Loco moco is a dish featured in contemporary Hawaiian cuisine. There are many variations, but the traditional loco moco consists of white rice, topped with a hamburger, a fried egg, and brown gravy.
Don’t ask me why it’s taken me so long to try this dish, but OMG… I finally did, and I’m addicted!
It reminds me of the Japanese “hambagu” – one of my favorite dishes from childhood in Japan. The difference is, the hambagu patty is served with sauce made of ketchup and Tonkatsu sauce instead of gravy.
So like everything else I fall in love with, I wanted to learn how to make it so I can customize it exactly how I want, and have it whenever I want!

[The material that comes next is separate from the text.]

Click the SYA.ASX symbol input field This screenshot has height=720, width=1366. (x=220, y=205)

- 4 cups white rice cooked
- 1 lb ground beef
- 1/4 cup sweet yellow onions diced
- salt & pepper to taste
- cooking oil
- 1 tbsp unsalted butter
- 1/4 cup cremini mushrooms chopped
- 1/4 cup sweet yellow onions
- 1 1/2 cups beef broth
- 1 tsp Worcestershire sauce
- 1 tbsp cornstarch
- cooking oil
- 4 eggs
- Mix ground beef, onions, and salt & pepper in large mixing bowl. Form 4 medium patties and set aside.

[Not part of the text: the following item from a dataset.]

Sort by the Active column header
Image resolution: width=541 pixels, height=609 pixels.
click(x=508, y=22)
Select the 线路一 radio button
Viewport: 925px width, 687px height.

- Set large pan on high heat. Drizzle cooking oil and set patties in pan. Cover pan with a lid to seal in moisture. Cook until well browned on first side, (3 - 4 mins)
- Remove lid, flip over patties, replace lid and continue cooking until finished, Remove burgers and keep warm.
- Add butter to pan with the drippings. (Use same pan burgers were cooked in)
- Saute mushrooms and onions until golden brown (5 minutes)
- Add beef broth and Worcestershire sauce, bring to a boil and reduce heat. Cook for 2 to 3 mins.
- In a separate bowl, mix cornstarch with 1 tablespoon water to make a paste. Slowly add into gravy, stirring until thickened.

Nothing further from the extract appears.